Speech recognition under noisy conditions is of great interest for practical purposes. When a speech recognition system is trained under clean conditions and tested under noisy conditions, recognition rates are very low, due to the mismatching between clean and noisy speech. A lot of methods have been developed in the past few years to improve the robustness of speech recognizers in adverse conditions.
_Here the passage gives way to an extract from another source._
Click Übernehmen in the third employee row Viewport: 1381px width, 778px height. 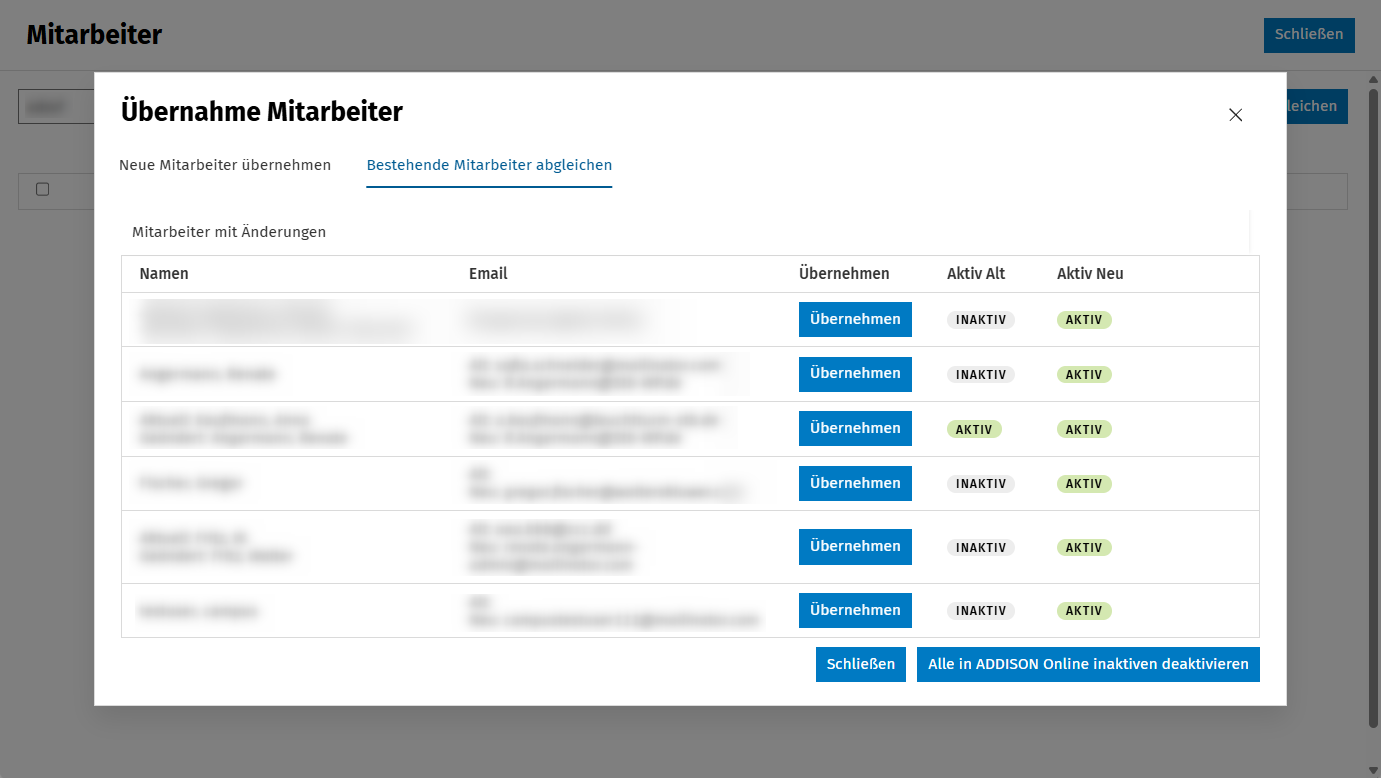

All of these techniques aim at reducing mismatches in the spectral domain between clean and noisy speech. In presence of noise, speech is modified according to the Lombard effect. This causes some changes in the speech signal, in particular a modification of the duration of each phone. In this paper, we try to reduce mismatches between the phone duration in Lombard and clean speech. We use the framework of Bayesian adaptation to re-estimate the parameter of duration model for each phone. When testing on a 49 alphanumeric vocabulary in isolated mode, we found the adaptation of phone duration models leads to an improvement in the recognition rate, especially for female speakers.
Keywords: Lombard speech recognition, Bayesian adaptation, Phone duration model.
Bibliographic reference. Siohan, Olivier / Gong, Yifan / Haton, Jean-Paul (1993): "A Bayesian approach to phone duration adaptation for lombard speech recognition", In EUROSPEECH'93, 1639-1642.